American navigation satellite used for GPS

USA-201, also known as GPS IIR-19(M), GPS IIRM-6 and GPS SVN-48, is an American navigation satellite which forms part of the Global Positioning System. It was the sixth of eight Block IIRM satellites to be launched, and the nineteenth of twenty one Block IIR satellites overall. It was built by Lockheed Martin, using the AS-4000 satellite bus.

USA-201 was launched at 06:10 UTC on 15 March 2008, atop a Delta II carrier rocket, flight number D332, flying in the 7925–9.5 configuration. The launch took place from Space Launch Complex 17A at the Cape Canaveral Air Force Station, and placed USA-201 into a transfer orbit. The satellite raised itself into medium Earth orbit using a Star-37FM apogee motor.
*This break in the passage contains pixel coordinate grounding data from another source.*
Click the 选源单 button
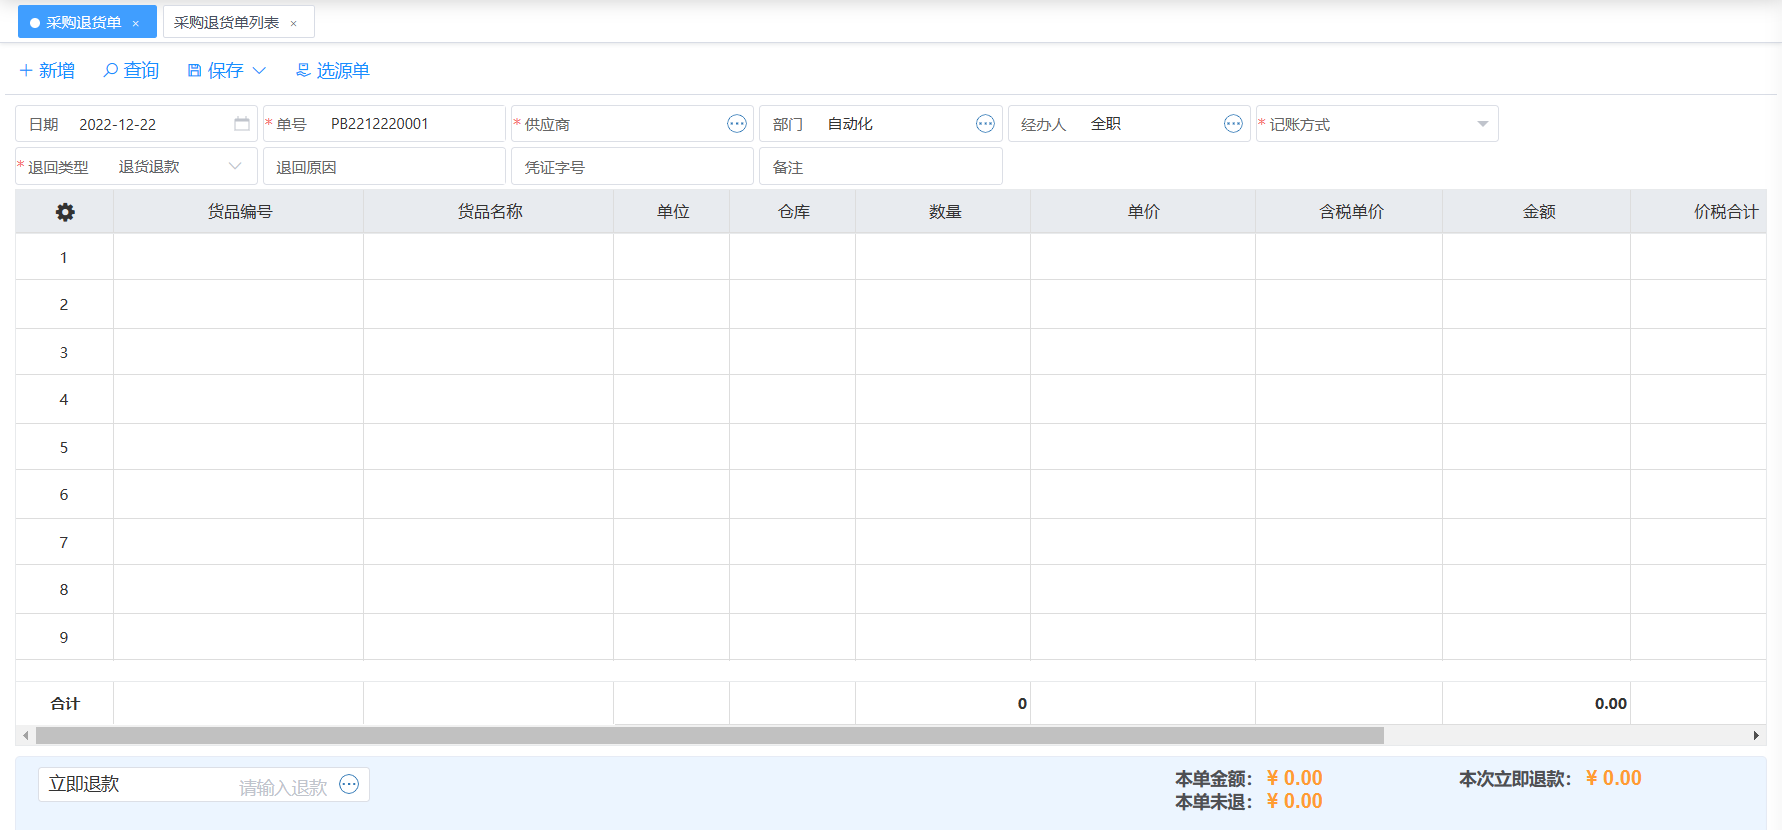 (x=332, y=71)
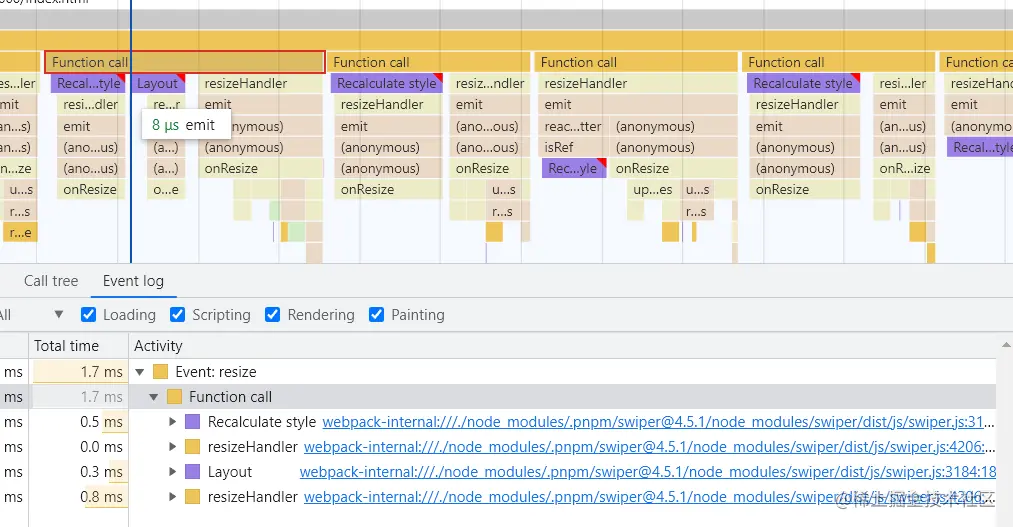Click the yellow icon beside Event: resize
The height and width of the screenshot is (527, 1013).
click(160, 372)
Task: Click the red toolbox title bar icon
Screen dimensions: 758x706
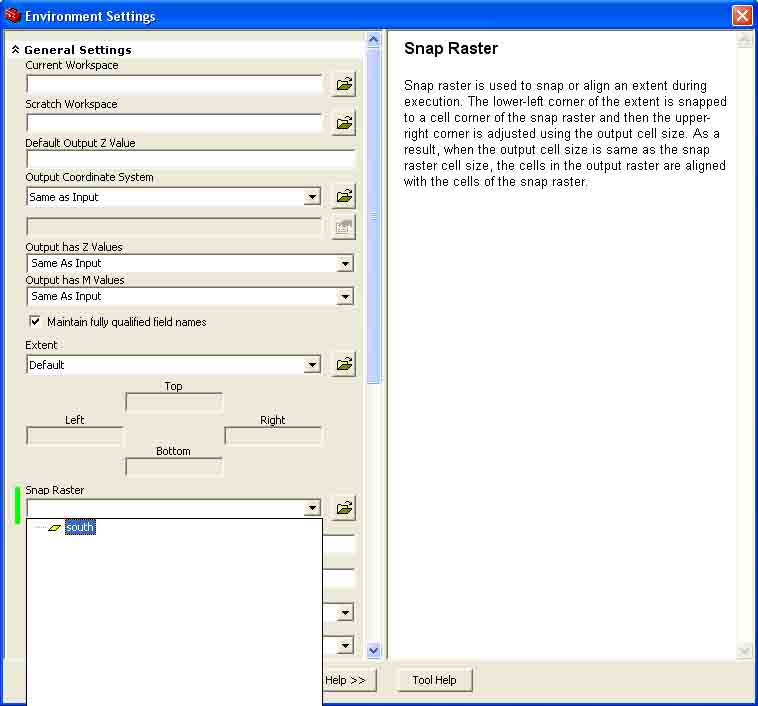Action: click(x=12, y=15)
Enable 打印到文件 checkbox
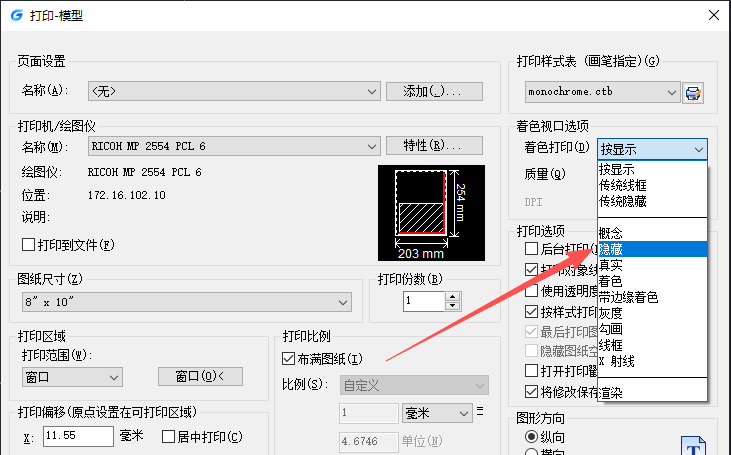Viewport: 731px width, 455px height. (x=28, y=244)
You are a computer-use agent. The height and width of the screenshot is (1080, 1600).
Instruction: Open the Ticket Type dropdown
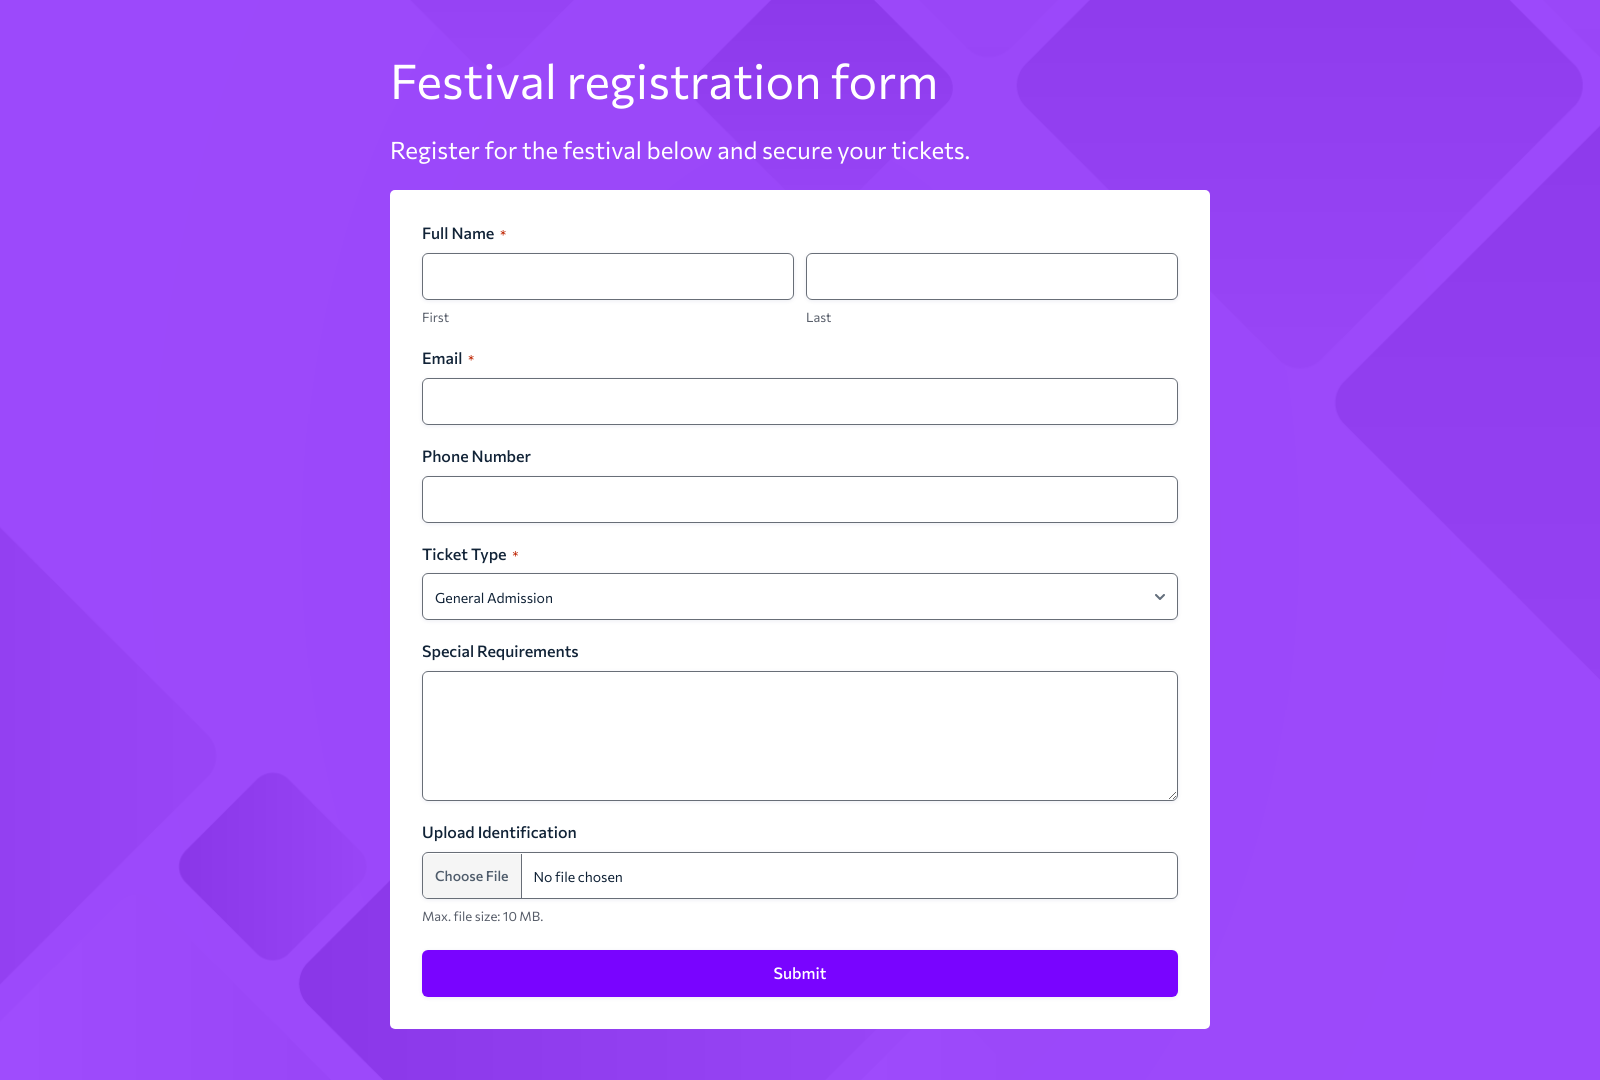pos(799,596)
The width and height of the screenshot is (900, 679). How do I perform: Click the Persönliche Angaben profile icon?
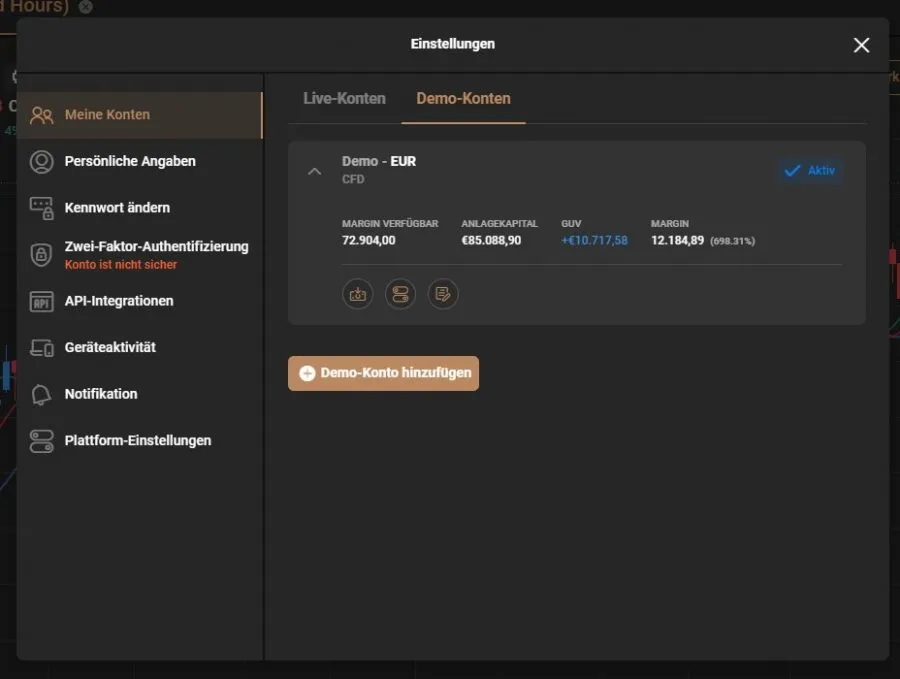pyautogui.click(x=41, y=161)
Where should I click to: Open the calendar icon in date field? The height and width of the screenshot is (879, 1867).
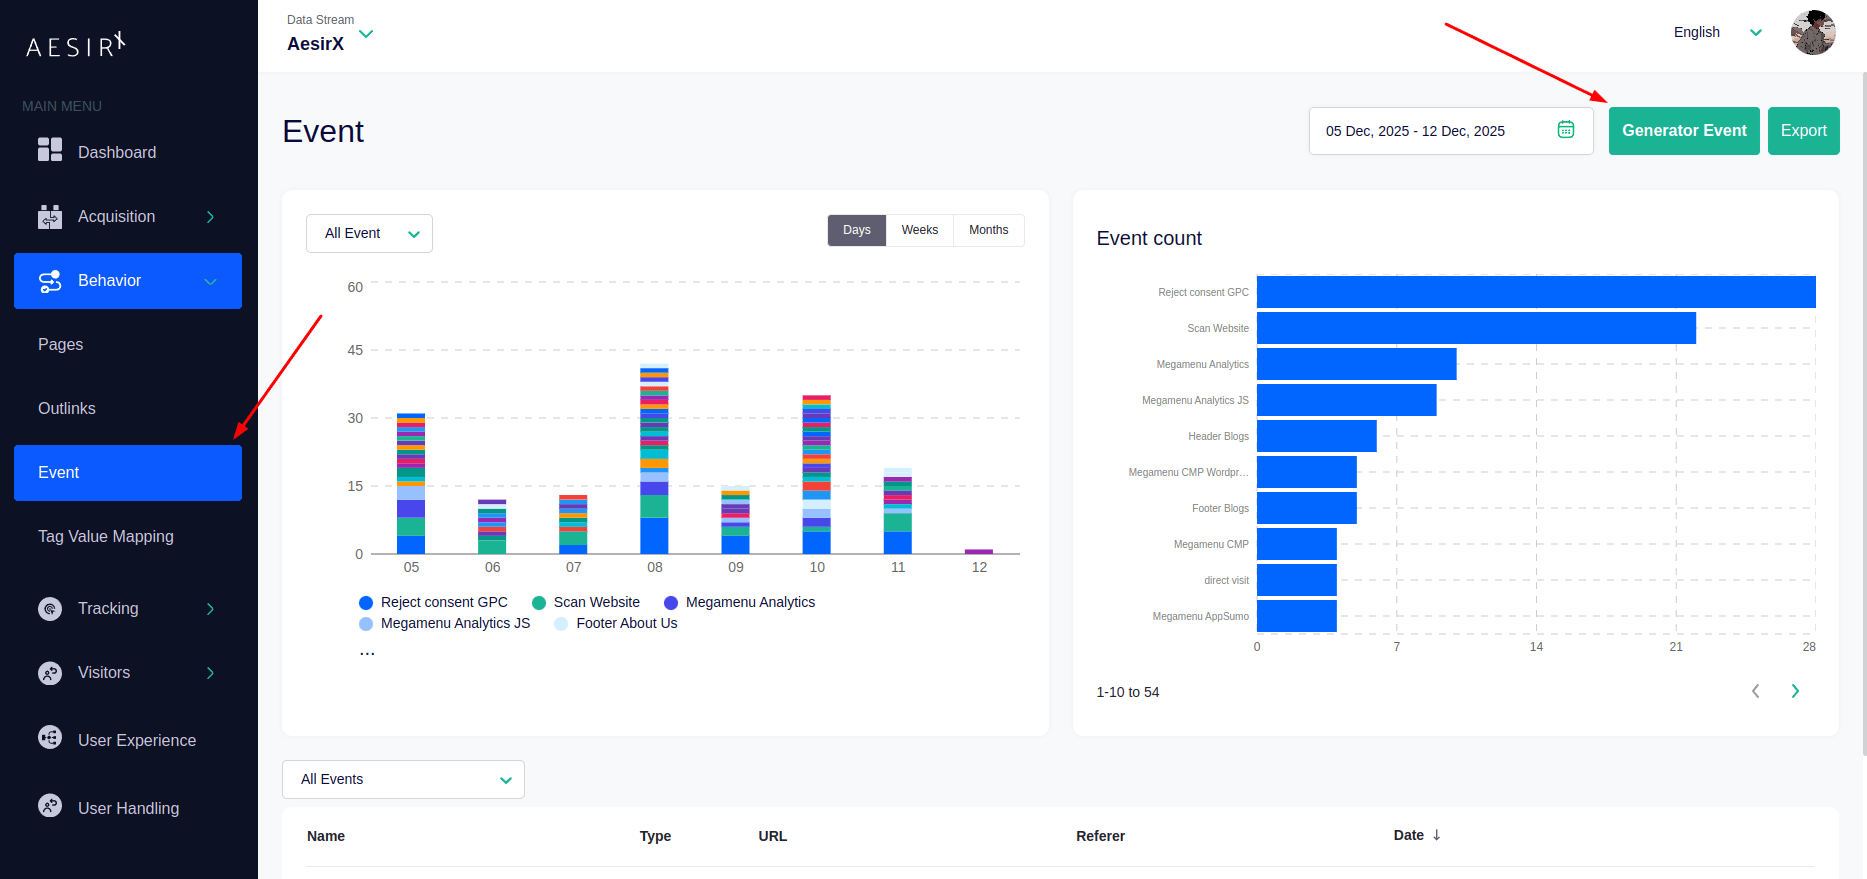[x=1566, y=130]
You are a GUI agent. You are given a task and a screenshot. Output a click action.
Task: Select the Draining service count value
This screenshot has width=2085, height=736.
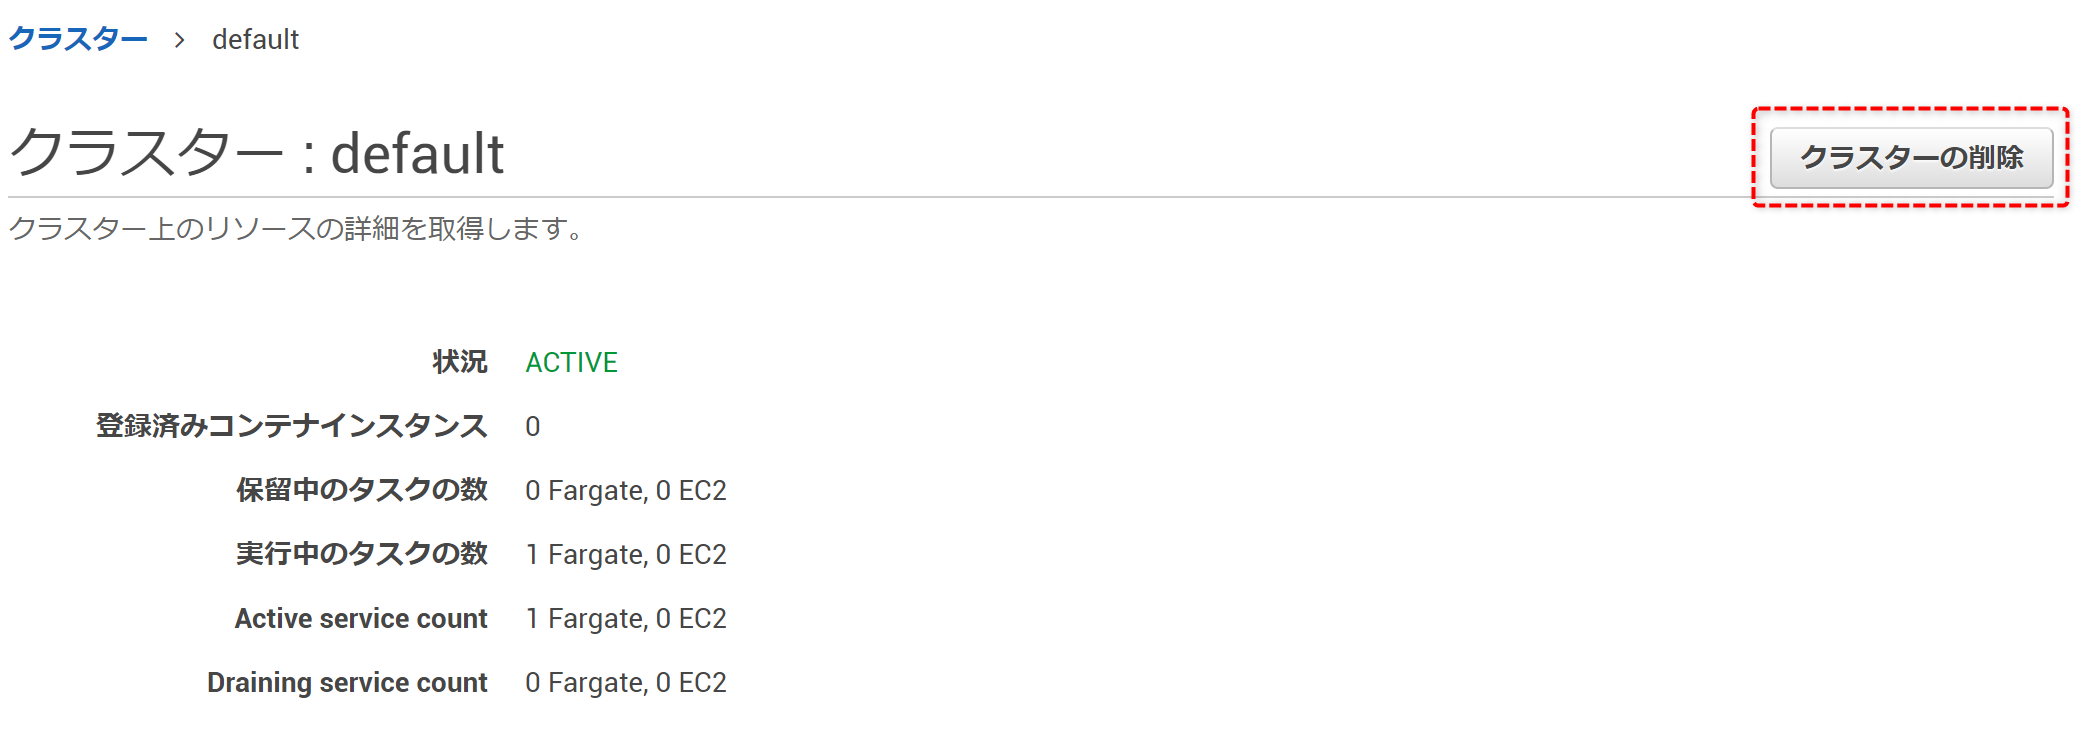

By 18 May 2008, USA-201 was in an orbit with a perigee of 20143 km, an apogee of 20222 km, a period of 717.98 minutes, and 55.1 degrees of inclination to the equator. It is used to broadcast the PRN 07 signal, and operates in slot 4 of plane A of the GPS constellation. The satellite has a design life of 10 years and a mass of 2032 kg. As of 2012 it remains in service.